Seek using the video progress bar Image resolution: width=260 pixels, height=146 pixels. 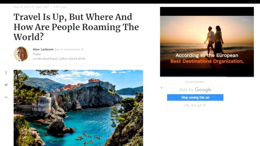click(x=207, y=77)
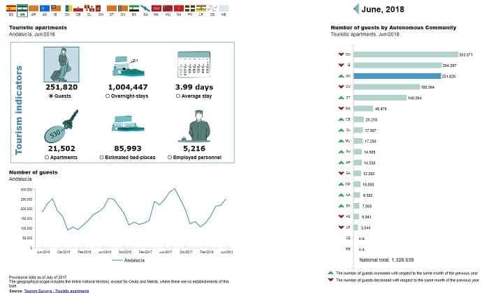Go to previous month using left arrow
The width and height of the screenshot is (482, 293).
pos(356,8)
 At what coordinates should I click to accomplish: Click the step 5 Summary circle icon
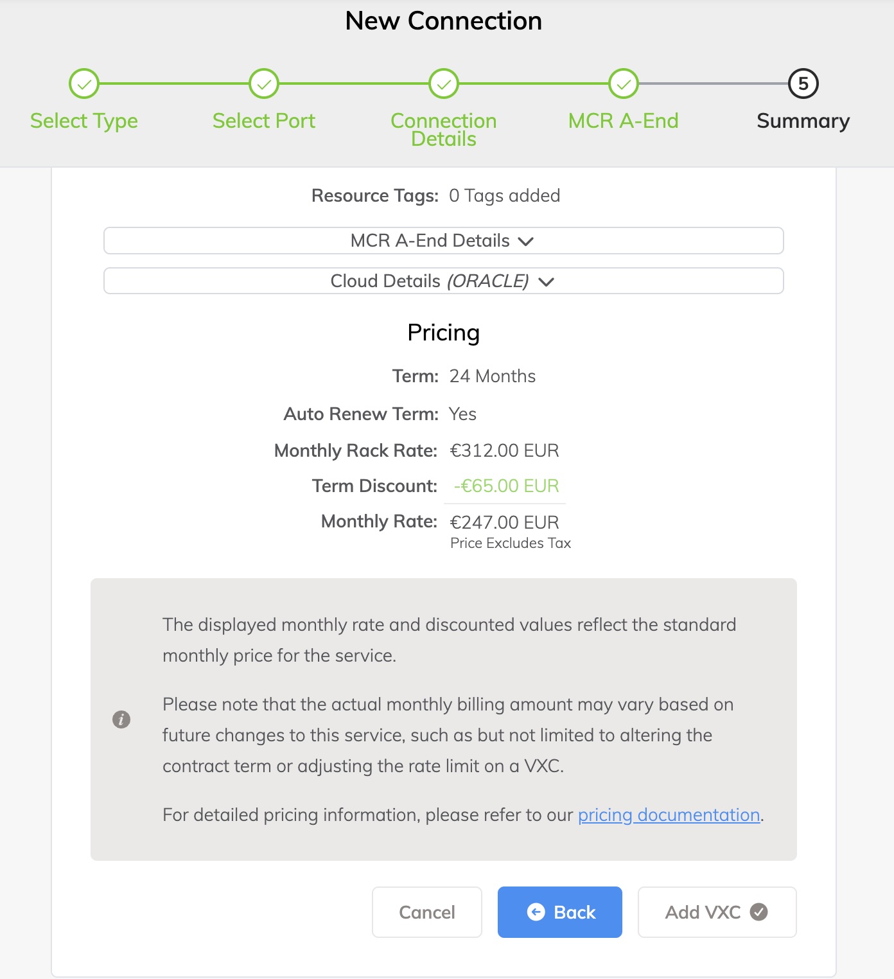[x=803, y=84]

————

TASK DETAILS: Rewrite the records starting at the line containing "At what coordinates" and ending at the end of the records, swapping "Summary" for "Review" and keeping everything else unchanged. Leave out the pictures.

SOLUTION FOR THIS PROBLEM:
 At what coordinates should I click to accomplish: Click the step 5 Review circle icon
[x=803, y=84]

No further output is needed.